Using Node.js to Convert PCAP Files to HAR Format for H5 Performance Testing

Background: Capturing network packets with tcpdump and saving them as PCAP files is a common approach for analyzing application‑layer resource loading in H5 performance testing.

Problem: Node.js lacks a direct library for converting PCAP to HAR, while Python offers pcap2har. By extending the open‑source node‑pcap project, we implemented PCAP‑to‑HAR parsing in Node.js.

PCAP Overview: PCAP is a packet‑capture library (libpcap, winpcap) that saves captured packets to a .pcap file. The file consists of a Global Header, multiple Packet Headers, and Packet Data.

Global Header (24 bytes) includes fields such as Magic number, version (major/minor), timezone, timestamp accuracy, snap length, and link type. For Android captures the link type is 113 (Linux cooked capture).

Packet Header (16 bytes) contains Timestamp (seconds and microseconds), Captured Length (Caplen), and Original Length (Len).

Packet Data holds the actual link‑layer frame; its length is defined by Caplen and must be interpreted according to the link‑type.

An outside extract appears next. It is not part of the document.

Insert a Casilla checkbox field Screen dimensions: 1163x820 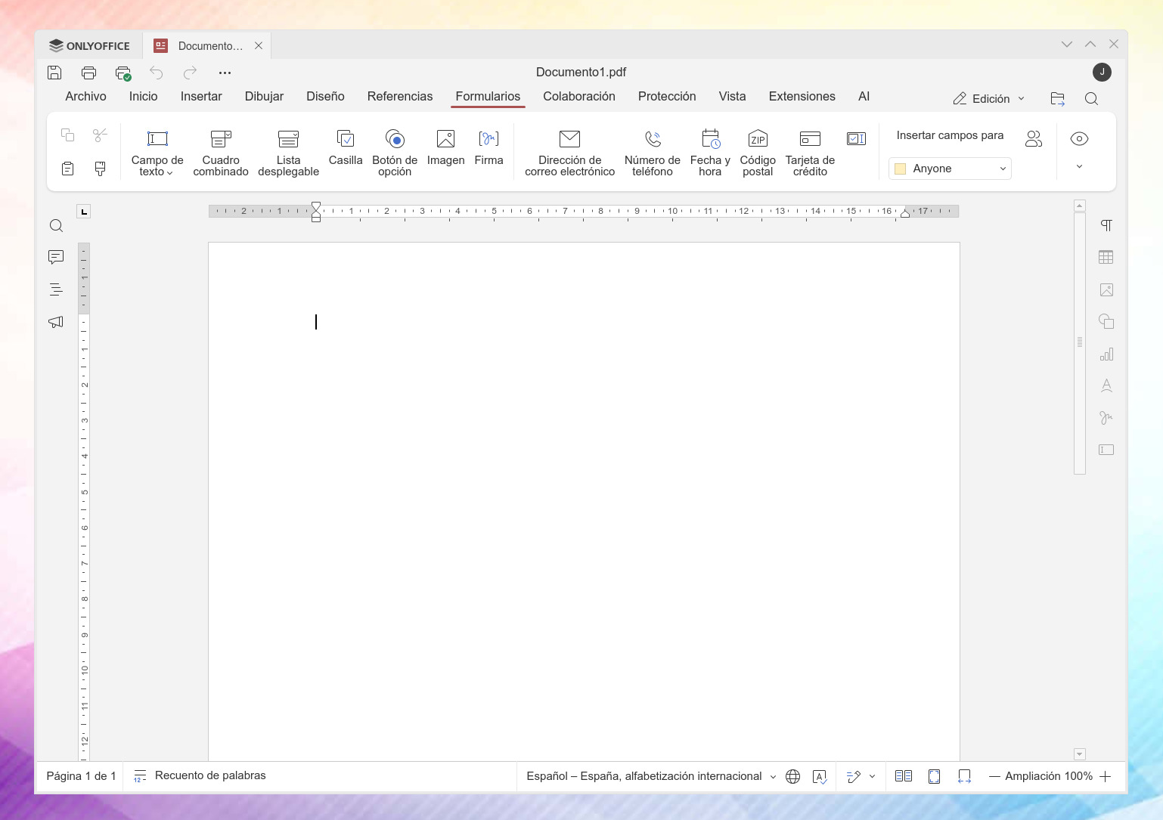tap(345, 151)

HAR Format: HAR (HTTP Archive) is a JSON‑based format that records HTTP request/response details, enabling tools like Firebug, Fiddler, and httpwatch to analyze web performance. Key fields include version, creator, browser, pages, entries, and comments.

In H5 analysis we focus on the pages and entries sections, especially fields such as startedDateTime, request, response, total time, and timings.

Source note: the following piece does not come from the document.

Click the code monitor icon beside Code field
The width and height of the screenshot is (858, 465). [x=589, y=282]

Node‑pcap Parsing: Using node‑pcap we can extract TCP session data, retrieve HTTP request/response payloads, and compute timing metrics. The code (omitted here) demonstrates how to read a PCAP file, track sessions with tcp_tracker , and handle data‑send and data‑recv events, taking care to reassemble fragmented application‑layer payloads.

Application‑Layer Data Extraction: By listening to "data send" and "data recv" events, we collect HTTP payloads, concatenating fragments when necessary due to MTU limits.

Time‑Dimension Information: When a TCP session ends, the "end" event allows calling tcp_session.session_stats() to obtain detailed timing statistics for each phase of the TCP handshake and data transfer.

Conclusion: The article demonstrates how to use node‑pcap to gather timing and application‑layer data from PCAP files, laying the groundwork for converting this information into HAR files; future work will address HTTPS decryption and full HAR generation.